**Data supplied**.
=== Begin Enclosure ===
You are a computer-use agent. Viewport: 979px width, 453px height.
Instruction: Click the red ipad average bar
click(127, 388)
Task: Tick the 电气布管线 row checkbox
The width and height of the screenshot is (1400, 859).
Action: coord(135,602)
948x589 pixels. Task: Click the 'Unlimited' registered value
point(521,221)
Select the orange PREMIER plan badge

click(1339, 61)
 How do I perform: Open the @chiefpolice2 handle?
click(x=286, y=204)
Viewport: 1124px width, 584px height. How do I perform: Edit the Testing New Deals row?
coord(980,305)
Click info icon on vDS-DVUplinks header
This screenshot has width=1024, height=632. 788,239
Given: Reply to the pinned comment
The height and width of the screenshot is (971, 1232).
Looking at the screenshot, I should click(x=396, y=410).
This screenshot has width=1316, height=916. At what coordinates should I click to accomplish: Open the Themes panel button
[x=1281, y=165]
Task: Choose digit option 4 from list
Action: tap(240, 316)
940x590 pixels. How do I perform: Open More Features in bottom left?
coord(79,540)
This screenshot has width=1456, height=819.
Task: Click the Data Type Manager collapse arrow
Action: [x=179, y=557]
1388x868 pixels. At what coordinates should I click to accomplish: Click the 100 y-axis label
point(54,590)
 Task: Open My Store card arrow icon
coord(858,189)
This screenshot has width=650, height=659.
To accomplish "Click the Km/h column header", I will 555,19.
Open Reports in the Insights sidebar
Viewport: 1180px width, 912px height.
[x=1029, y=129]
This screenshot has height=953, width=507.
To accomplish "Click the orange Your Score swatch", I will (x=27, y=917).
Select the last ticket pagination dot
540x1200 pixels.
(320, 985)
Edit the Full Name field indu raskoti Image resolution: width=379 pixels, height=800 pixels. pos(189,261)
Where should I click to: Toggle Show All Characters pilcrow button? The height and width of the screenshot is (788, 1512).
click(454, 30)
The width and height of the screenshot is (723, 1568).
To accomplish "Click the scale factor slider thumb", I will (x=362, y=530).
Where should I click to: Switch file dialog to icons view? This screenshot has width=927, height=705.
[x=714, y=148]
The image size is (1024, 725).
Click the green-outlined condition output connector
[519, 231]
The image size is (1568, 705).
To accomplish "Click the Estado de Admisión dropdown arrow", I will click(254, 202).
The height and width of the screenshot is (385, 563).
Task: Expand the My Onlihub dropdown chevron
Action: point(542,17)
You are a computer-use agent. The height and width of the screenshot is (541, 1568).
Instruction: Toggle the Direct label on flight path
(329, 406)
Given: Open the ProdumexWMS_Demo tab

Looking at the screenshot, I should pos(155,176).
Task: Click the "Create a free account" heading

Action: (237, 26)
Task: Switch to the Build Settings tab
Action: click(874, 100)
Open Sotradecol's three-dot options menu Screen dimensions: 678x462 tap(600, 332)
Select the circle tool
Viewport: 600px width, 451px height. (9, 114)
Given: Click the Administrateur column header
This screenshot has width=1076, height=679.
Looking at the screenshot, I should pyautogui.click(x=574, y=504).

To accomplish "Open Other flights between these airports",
=== End Enclosure ===
**The problem**.
The word "column" appears on some lines of the data above; count those lines and return only the number.

**Solved exercise**.
2